The stereotypical organisation of neuronal diversity in the spinal cord is astonishing and is essential for the function of motor and sensory circuits. Hundreds of neuronal subtypes are generated at a specific location along the anteroposterior and dorsoventral axes of the neural tube. The correspondence between cell coordinates and cell fate is ensured by the combined action of secreted signalling molecules, such as Shh or BMP morphogens, and intrinsic cell fate determinants, including PAX transcription factors. Together, they are responsible for the generation of banded patterns of gene expression, organised along the orthogonal axes of the developing neural tube.

 

We are interested in how these gene expression bands are generated and how they are translated into specific cellular behaviours and states. In particular, we are paying close attention to the modulation of the transcriptional activity of PAX factors. They are able to both activate and repress gene expression and this bivalence is regulated in space and time.

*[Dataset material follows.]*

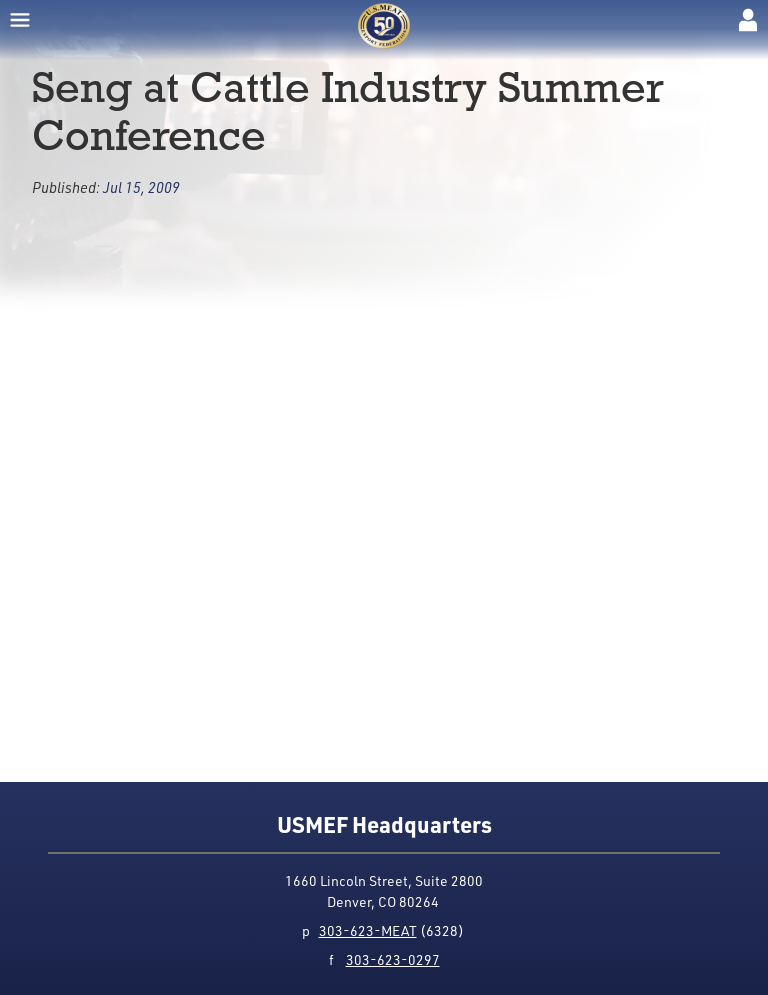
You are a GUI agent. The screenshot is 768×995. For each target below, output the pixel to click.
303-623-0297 (393, 959)
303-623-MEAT (368, 930)
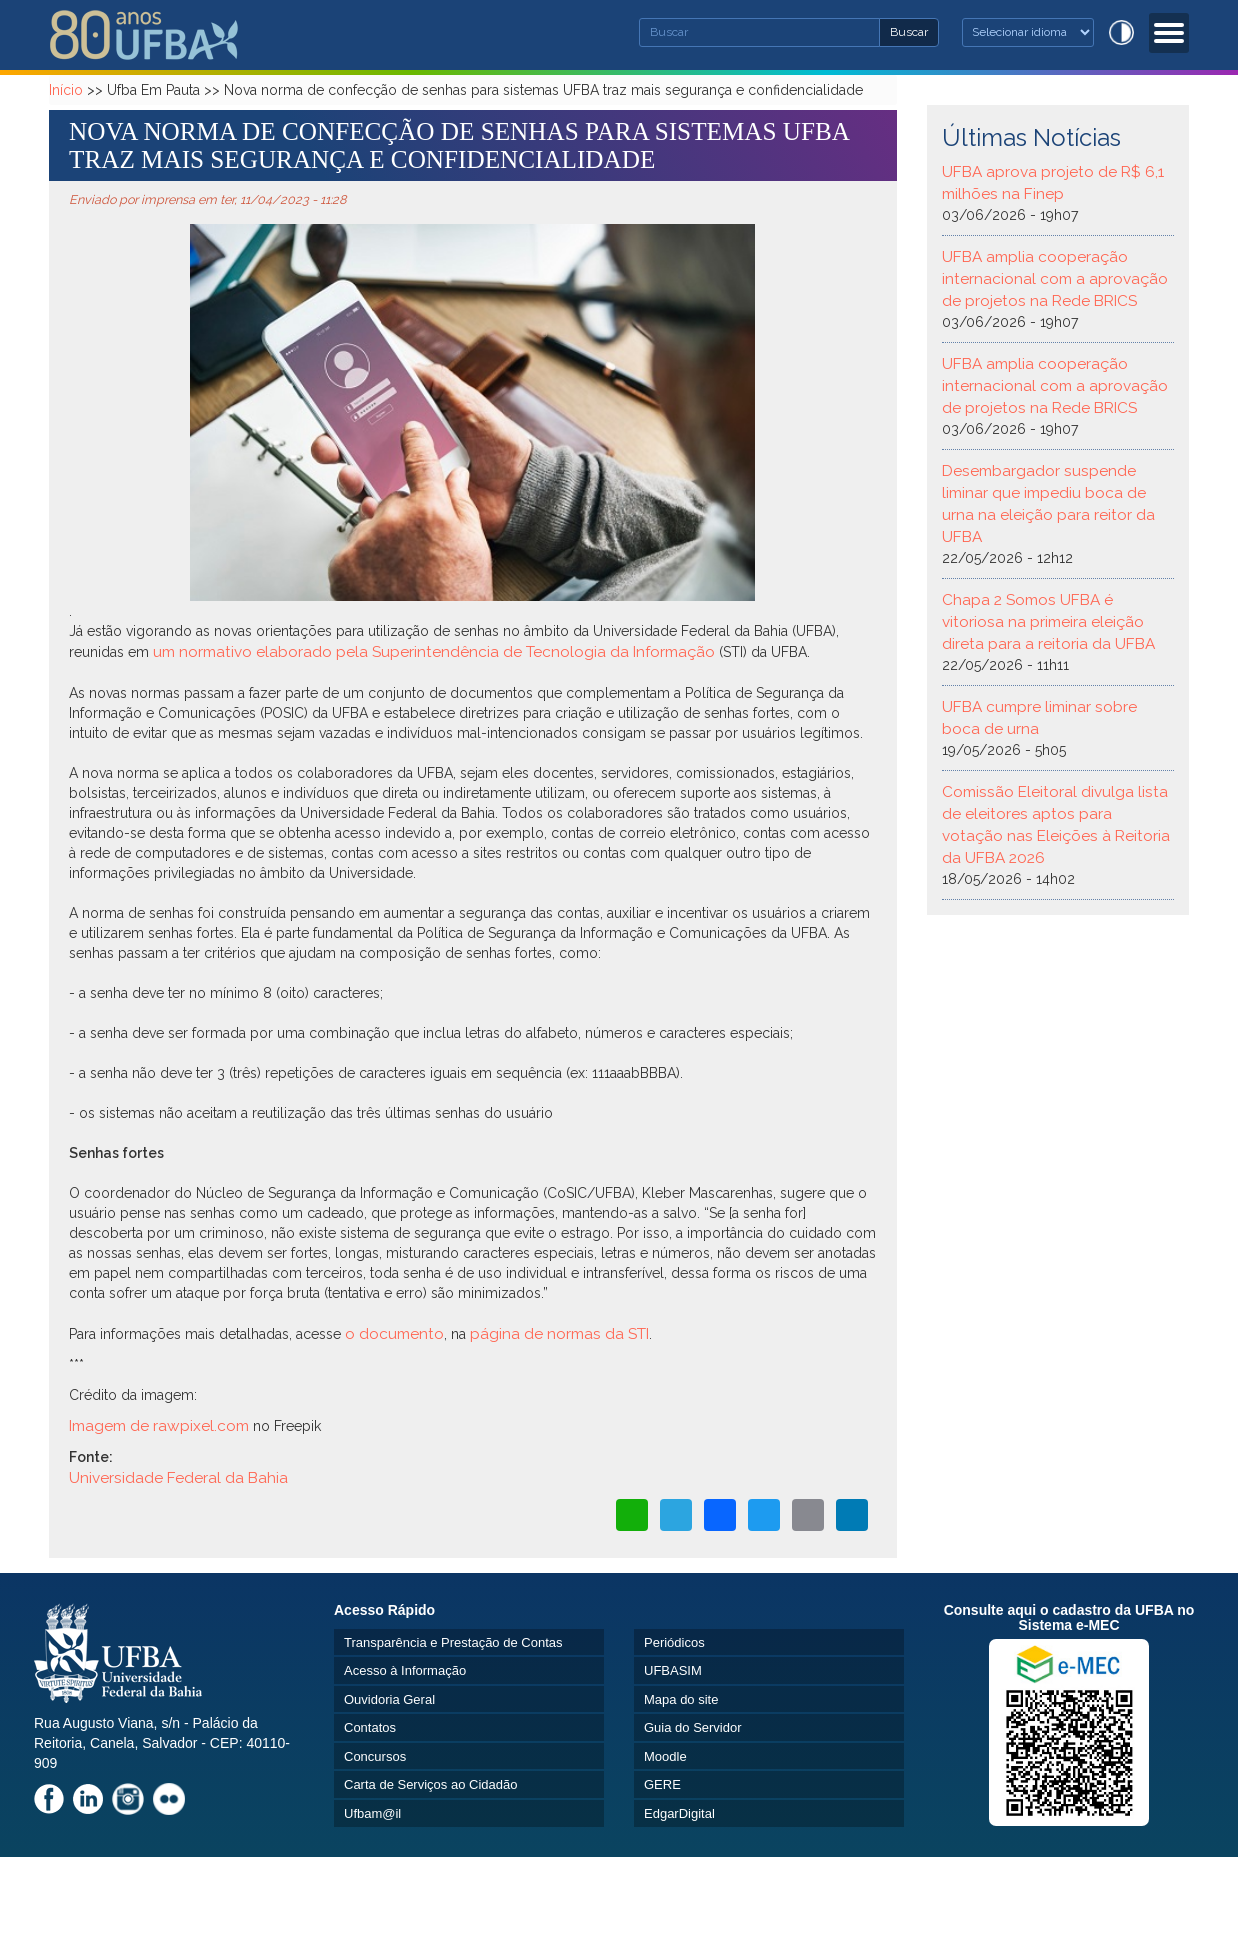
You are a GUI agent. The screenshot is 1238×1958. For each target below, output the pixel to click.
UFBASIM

We are investigating how pleiotropism in PAX activity is generated and read out at the genome level and which structural protein partners and domains support this pleiotropism.

 

 

Tissue remodelling:

 

The dynamics of cell shape within epithelia underlie the morphogenesis of many organs. The same is true for the formation of the spinal cord, which is accompanied by extensive remodelling of its pseudostratified epithelium. These include the bending and fusion of the caudal neural plate into a tube, the epithelial-mesenchymal transition (EMT) of the dorsal neural crest cells (NCC) and the delamination of early born neurons.

All of these events are under the control of PAX3 and PAX7 protein activity and disruptions in PAX activity in humans can lead to pathological conditions. These include spina bifida, a congenital disease resulting from a neural tube closure defect, or the metastatic behaviour of rhabdomyosarcoma. Hence our interest in understanding the means by which PAX activity and associated gene networks are able to generate diversity in epithelial cell shape and behaviour.